Achillean, also known as men loving men (MLM), apollian, chaeronean, and chaeronic, refers to a man or man-aligned person who is attracted to other men or man-aligned people. One may or may not be attracted to other genders as well. This attraction does not need to be exclusive, as the label is used in a way to unify all men who love other men, including gay (vincian) men, bisexual men, pansexual men, etc, promoting solidarity among men of all identities.

The term is most commonly used as an umbrella term. It's typically used in combination with another identity to specify that one prioritizes their attraction to and relationships with other men. It is sometimes used as an identity on its own for people who know they are attracted to men but may be uncertain if they're attracted to other genders. The term can also be used to describe a relationship between two men.

The feminine counterpart to achillean is sapphic.

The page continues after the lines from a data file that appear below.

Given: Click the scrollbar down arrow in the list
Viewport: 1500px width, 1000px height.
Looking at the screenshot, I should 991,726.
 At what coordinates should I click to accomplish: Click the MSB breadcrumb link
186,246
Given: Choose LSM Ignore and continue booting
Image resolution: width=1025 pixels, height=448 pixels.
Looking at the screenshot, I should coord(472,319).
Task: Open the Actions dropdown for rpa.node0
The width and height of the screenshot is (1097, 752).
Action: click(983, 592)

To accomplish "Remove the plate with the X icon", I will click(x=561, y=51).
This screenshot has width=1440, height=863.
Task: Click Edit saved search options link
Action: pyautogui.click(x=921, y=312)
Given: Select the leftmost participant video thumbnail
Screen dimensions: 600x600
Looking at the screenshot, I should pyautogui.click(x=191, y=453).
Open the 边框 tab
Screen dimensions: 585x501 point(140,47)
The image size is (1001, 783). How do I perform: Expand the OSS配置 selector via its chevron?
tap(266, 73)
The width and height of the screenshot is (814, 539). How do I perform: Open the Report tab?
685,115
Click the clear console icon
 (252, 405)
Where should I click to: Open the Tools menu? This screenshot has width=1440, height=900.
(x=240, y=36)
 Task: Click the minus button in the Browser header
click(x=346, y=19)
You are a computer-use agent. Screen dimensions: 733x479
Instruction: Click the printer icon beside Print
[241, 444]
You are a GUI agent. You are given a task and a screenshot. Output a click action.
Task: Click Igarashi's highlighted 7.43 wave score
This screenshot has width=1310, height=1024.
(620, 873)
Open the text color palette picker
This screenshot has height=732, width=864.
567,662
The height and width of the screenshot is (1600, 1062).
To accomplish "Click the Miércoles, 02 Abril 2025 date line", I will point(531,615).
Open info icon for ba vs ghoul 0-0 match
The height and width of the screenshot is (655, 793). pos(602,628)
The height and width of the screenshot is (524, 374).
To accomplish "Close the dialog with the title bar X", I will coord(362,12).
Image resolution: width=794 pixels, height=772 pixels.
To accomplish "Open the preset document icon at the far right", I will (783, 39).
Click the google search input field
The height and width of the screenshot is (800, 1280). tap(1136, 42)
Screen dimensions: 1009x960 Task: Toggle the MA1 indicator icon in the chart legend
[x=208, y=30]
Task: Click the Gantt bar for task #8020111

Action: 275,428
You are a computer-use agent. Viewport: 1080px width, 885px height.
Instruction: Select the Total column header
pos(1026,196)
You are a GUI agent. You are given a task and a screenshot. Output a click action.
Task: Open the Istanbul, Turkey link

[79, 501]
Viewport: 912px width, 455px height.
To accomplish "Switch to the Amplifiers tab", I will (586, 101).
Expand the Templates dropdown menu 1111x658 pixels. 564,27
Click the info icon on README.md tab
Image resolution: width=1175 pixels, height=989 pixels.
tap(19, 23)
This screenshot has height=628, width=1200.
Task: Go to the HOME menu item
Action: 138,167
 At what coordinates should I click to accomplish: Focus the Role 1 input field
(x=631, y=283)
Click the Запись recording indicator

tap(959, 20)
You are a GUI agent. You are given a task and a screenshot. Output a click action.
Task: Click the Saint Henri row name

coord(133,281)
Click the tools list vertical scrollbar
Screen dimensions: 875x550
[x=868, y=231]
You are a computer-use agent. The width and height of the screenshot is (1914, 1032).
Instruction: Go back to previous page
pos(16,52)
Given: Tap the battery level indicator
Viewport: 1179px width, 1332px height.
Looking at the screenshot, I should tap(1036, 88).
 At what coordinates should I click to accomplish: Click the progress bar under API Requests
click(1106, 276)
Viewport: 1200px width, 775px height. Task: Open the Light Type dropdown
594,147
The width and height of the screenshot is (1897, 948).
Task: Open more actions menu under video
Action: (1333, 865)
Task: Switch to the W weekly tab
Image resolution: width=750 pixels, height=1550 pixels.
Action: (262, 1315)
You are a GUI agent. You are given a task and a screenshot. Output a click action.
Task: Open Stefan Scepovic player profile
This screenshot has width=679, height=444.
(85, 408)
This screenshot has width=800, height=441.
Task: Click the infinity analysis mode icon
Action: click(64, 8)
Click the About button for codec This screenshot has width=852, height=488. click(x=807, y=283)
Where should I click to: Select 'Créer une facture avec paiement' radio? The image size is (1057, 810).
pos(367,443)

The non-binary counterparts are diamoric and enbian.

History

The word achillean has historically been used to describe things relating to the mythological figure Achilles. The first instance of achillean being used in the context of men attracted to men is likely a 2016 post by Tumblr user Asculan.[1]

Flag

The achillean flag has two blue stripes on the top and bottom representing men. In the center is a green carnation. In ancient Rome and 19th century England green indicated gay affiliations. Victorian men would often pin a green carnation on their lapel as popularized by author Oscar Wilde.

An alternative flag uses a darker blue with a green stripe alongside the green carnation, with the same symbolism.

The original achillean flag had the same two blue stripes on the top and bottom representing men as the current flag. In the center was a realistic green carnation, but this flag was too complicated for many and could not easily be made in vector formats, leading to the creation of the current flag.

Etymology

The word achillean comes from the name of the hero in the Iliad, Achilles, who was romantically involved with another man, Patroclus.